Dataset entries:
§

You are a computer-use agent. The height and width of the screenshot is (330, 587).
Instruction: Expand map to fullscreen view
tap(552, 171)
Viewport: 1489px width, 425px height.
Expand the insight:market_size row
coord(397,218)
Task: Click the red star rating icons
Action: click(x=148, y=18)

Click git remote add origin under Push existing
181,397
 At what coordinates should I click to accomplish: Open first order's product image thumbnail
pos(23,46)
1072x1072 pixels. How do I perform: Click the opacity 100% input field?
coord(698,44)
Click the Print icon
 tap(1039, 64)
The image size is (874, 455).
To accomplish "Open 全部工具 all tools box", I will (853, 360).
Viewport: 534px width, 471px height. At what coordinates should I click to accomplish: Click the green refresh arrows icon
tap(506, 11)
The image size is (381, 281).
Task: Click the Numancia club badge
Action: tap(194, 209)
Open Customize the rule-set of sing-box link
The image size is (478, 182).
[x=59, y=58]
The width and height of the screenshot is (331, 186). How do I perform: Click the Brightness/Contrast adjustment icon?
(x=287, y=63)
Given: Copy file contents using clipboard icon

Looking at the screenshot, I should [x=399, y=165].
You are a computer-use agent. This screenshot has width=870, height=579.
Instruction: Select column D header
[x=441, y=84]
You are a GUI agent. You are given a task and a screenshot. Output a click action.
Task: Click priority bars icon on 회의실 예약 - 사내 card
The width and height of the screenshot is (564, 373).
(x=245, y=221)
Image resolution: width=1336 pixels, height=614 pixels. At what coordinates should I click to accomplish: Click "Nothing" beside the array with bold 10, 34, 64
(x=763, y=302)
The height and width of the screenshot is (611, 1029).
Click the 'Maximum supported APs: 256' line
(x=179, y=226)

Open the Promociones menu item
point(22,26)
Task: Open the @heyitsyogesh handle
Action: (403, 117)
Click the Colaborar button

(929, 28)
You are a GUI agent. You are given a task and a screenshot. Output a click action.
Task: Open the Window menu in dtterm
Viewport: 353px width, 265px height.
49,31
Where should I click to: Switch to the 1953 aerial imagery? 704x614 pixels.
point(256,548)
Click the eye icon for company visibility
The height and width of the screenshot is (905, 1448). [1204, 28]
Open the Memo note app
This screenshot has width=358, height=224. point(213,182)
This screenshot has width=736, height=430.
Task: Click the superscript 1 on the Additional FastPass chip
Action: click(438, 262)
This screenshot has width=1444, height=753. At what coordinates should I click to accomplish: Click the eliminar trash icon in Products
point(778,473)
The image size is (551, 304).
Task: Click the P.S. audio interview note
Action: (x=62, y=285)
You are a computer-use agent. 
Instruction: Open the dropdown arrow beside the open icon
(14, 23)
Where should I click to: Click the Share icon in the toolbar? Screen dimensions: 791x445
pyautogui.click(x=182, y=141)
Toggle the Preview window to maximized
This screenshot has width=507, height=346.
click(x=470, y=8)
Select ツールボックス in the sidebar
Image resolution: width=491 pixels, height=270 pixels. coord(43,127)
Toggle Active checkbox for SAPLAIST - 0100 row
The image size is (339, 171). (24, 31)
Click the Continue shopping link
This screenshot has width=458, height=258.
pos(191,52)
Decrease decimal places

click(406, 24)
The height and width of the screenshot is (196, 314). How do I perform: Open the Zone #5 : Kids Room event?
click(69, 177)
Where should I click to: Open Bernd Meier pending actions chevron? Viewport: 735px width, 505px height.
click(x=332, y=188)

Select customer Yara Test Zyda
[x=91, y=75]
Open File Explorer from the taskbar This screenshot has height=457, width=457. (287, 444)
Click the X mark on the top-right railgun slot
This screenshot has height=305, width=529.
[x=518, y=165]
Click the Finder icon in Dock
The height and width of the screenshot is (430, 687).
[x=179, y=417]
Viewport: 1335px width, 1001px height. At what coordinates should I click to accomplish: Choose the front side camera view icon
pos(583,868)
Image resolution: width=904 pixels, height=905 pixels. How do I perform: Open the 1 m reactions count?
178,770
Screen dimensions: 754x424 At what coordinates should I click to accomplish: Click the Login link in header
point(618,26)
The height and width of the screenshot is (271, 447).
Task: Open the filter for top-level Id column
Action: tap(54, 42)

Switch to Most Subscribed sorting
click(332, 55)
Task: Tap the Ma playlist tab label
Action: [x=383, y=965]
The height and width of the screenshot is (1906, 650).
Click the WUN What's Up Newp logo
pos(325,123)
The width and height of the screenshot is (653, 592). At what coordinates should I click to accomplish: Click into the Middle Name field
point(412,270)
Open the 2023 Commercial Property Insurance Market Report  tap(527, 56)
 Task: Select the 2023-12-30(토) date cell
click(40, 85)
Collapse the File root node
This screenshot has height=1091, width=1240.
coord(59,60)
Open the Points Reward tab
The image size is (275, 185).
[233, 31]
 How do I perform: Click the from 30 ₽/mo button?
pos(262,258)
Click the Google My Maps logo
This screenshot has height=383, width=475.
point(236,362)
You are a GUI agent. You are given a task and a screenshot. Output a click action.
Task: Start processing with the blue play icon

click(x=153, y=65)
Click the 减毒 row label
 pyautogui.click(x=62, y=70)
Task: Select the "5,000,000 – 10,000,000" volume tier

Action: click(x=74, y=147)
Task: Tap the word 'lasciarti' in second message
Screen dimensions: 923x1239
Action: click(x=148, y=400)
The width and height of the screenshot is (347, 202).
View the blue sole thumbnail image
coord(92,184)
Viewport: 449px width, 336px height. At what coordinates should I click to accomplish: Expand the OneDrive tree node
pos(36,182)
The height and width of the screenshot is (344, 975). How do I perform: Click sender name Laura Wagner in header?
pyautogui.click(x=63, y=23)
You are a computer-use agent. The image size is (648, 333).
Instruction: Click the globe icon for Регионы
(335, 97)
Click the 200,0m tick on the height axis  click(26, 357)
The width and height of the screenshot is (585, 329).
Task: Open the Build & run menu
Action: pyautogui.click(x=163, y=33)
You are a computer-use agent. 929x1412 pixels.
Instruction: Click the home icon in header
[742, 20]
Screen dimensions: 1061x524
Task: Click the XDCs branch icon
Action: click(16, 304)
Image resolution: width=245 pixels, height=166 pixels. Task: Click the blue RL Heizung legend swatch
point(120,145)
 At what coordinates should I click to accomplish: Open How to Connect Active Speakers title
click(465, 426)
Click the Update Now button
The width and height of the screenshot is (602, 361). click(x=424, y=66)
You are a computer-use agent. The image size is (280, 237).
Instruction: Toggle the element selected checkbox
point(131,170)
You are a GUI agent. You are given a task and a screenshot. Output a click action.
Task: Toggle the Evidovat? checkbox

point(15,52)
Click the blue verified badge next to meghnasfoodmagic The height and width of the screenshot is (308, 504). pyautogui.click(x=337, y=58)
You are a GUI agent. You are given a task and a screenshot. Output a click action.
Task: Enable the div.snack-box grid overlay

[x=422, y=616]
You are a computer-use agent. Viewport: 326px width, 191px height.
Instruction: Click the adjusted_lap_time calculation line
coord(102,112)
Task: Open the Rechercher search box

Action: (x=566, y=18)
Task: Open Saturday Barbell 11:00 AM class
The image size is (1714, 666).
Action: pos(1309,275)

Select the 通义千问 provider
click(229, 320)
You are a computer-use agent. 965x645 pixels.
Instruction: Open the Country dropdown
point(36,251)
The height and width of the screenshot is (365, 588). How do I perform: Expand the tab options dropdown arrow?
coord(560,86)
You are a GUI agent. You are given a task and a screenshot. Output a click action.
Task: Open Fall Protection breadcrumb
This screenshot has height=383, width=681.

§

**TASK REQUIREMENTS**
Reproduce each line from the data that has "computer" in it.

**RESULT FOR THIS TASK**
You are a computer-use agent. The height and width of the screenshot is (330, 587).
You are a computer-use agent. This screenshot has width=870, height=579.
You are a computer-use agent. 
You are a computer-use agent. The image size is (648, 333).
You are a computer-use agent. 929x1412 pixels.
You are a computer-use agent. The image size is (280, 237).
You are a computer-use agent. Viewport: 326px width, 191px height.
You are a computer-use agent. 965x645 pixels.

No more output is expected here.